Sta salendo il pericolo della visione della vita come “consumo”, delle pseudo-soluzioni sia dei momenti esaltanti sia deprimenti dell’intricata esperienza giovanile.

Gli esperti del settore vanno cauti nello spaccare i giovani in due categorie: quelli in pericolo di alcool e quelli del tutto immuni. Chi frequenta i giovani da tanti anni, come chi scrive queste riflessioni, ha potuto convincersi che l’alcool è sentito da molti giovani come un forte (ma equivoco) collante della socialità, oltre che come “medicina” per pensieri pesanti o emozioni non decifrabili nello scompiglio dei sentimenti di questi giovani, più vittime che carnefici di se stessi e della società che li ipnotizza.

L’alcool per dimenticare, per potenziare le capacità di aggredire le situazioni, per immergersi in una sorta di limbo che posticipa (in apparenza) l’angoscia, per mettere a tacere le inibizioni e fingere di avere un compagno contro la solitudine.

Di sicuro sono più tentati di darsi all’alcool le personalità ansiose e quelle definite “antisociali”, non escludendo i fattori parentali e genetici.
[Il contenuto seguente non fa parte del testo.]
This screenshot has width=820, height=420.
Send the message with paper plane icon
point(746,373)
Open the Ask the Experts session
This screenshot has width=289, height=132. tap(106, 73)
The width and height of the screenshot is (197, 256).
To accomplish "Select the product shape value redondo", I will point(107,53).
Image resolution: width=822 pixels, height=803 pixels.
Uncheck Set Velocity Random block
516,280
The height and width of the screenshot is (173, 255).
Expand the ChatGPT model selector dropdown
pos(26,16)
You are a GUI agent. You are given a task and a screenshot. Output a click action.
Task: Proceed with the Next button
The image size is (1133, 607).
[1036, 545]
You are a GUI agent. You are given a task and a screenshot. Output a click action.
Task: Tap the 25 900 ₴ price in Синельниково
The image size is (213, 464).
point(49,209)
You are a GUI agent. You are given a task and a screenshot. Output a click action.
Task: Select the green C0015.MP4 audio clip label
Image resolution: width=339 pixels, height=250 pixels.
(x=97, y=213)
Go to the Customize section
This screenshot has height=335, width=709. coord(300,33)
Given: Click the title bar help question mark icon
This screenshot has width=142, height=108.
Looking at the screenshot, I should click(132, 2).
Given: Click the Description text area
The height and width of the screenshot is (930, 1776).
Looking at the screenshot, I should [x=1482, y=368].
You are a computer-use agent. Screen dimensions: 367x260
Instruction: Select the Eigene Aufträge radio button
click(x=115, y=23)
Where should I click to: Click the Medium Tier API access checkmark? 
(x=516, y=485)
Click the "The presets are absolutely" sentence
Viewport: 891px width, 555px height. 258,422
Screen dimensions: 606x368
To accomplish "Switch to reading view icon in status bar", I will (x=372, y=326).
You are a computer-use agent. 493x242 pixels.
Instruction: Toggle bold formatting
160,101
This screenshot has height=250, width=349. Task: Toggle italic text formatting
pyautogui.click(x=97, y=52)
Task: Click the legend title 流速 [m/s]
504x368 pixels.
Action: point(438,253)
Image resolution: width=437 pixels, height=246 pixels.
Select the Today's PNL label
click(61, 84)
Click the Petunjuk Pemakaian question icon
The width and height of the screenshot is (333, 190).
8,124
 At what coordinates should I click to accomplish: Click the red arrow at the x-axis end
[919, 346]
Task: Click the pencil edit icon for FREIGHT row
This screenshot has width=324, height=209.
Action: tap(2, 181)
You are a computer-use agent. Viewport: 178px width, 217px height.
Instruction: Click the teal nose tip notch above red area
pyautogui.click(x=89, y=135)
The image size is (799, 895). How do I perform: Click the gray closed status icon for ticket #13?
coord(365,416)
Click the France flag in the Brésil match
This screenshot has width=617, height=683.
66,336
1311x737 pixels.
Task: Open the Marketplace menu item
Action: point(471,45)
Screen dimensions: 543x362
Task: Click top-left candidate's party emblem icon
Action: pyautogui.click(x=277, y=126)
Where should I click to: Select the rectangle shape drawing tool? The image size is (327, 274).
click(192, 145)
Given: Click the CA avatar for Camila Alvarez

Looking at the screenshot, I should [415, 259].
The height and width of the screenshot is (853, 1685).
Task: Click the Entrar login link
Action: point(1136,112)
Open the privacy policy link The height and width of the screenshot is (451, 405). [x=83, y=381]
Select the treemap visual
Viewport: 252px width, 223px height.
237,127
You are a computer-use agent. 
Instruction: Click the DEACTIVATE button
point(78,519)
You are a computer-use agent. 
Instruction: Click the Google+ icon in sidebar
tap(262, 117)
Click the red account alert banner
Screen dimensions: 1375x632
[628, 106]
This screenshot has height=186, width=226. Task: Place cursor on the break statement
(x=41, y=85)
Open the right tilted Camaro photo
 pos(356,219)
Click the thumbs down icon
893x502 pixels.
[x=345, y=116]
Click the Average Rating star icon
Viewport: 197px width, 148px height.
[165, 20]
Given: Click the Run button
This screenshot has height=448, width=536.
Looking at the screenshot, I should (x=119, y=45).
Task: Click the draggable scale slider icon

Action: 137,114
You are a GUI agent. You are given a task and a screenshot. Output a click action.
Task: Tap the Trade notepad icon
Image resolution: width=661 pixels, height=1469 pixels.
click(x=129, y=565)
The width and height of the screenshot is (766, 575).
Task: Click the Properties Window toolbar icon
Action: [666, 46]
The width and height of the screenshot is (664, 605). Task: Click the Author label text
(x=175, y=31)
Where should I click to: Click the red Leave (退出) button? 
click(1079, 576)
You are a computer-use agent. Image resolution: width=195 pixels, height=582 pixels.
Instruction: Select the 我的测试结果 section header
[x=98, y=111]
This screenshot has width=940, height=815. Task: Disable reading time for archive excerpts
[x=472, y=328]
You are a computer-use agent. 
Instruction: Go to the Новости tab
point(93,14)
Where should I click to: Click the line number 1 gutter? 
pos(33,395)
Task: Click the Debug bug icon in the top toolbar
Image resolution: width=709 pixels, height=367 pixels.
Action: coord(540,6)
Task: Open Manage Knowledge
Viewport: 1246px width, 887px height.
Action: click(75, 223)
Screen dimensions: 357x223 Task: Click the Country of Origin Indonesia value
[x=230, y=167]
L’Istituto Superiore della Sanità ha proposto questo decalogo:

  1. I giovani per natura sono poco inclini al conformismo. E bene allora sfruttare questa sana predisposizione per osservare e smontare con loro le pubblicità sugli alcolici trasmesse dai media. Può essere un ottimo esempio per incrementare la capacità critica su ciò che la pubblicità promette e che poi, di fatto, non trova riscontro nella realtà quotidiana.
  2. I ragazzi sempre più frequentemente bevono per superare difficoltà di relazione, e assumere un ruolo all’interno del gruppo. Quando l’alcool acquista un valore comportamentale, ai genitori spetta un ruolo chiave: dare il buon esempio, creando un ambiente familiare in cui la presenza dell’alcool è visibile ma discreta. E il consumo moderato.
  3. Parlare ai giovani, fin da quando sono bambini, dei danni e dei rischi legati all’alcool. Esordire con questo tipo di discorsi in età adolescenziale, quando tutto è soggetto a critica e frutto delle esagerazioni dei genitori, può anche essere controproducente.
  4. Insegnare ai giovani che prima dei quindici anni l’apparato digerente non è ancora in grado di smontare l’alcool, perché il sistema enzimatico non è completamente sviluppato. Le ragazze inoltre, e in generale tutte le donne, sono in grado di eliminare la metà di una dose d’alcool che riesce a metabolizzare un uomo.
  5. Sia le adolescenti sia le donne adulte devono sapere che l’alcool nuoce al feto. Il nascituro non è dotato di sistemi enzimatici capaci di smaltirlo. Sono sufficienti due bicchieri di bevanda alcolica al giorno per pregiudicare la salute del bambino, e distruggere i neuroni di un cervello ancora in formazione.
  6. E ancora: Un preciso limite separa il consumo dall’abuso. E bene, dunque, preparare i giovani, informandoli su come le performance individuali cambino sotto l’influenza di un abuso alcolico. Anche una banale serata in pizzeria può trasformarsi in una situazione a rischio quando si deve tornare a casa in motorino.
  7. Insegnare ai ragazzi a leggere le etichette e analizzare con loro le bottiglie e le lattine contenenti alcool da cui sono attirati per la forma, il colore e il sapore. Serve a far sentire più complici i genitori, ma al contempo è un’occasione per evidenziare particolari importanti, spesso trascurati, come, ad esempio, la gradazione alcolica.
  8. Spiegare ai giovani che il nostro organismo richiede nel tempo quantità sempre maggiori di alcool per provare le stesse esperienze di piacere. L’obiettivo di sentirsi più disinvolti, loquaci ed euforici richiede quantità progressivamente crescenti. I bicchieri aumentano, si perde il controllo ma si diventa anche dipendenti dall’alcool.
  9. Coinvolgere i figli nell’organizzazione di una festa o di un semplice incontro può essere l’occasione per dimostrare che ci si può divertire anche con le sole bevande analcooliche.
  10. I genitori dovrebbero compiere un training lungo tutto il percorso di vita dei figli, orientandoli al consumo di bevande analcooliche (non solo a casa, ma anche al ristorante o in pizzeria), non favorendo un consumo precoce, e dando sempre un esempio di moderazione.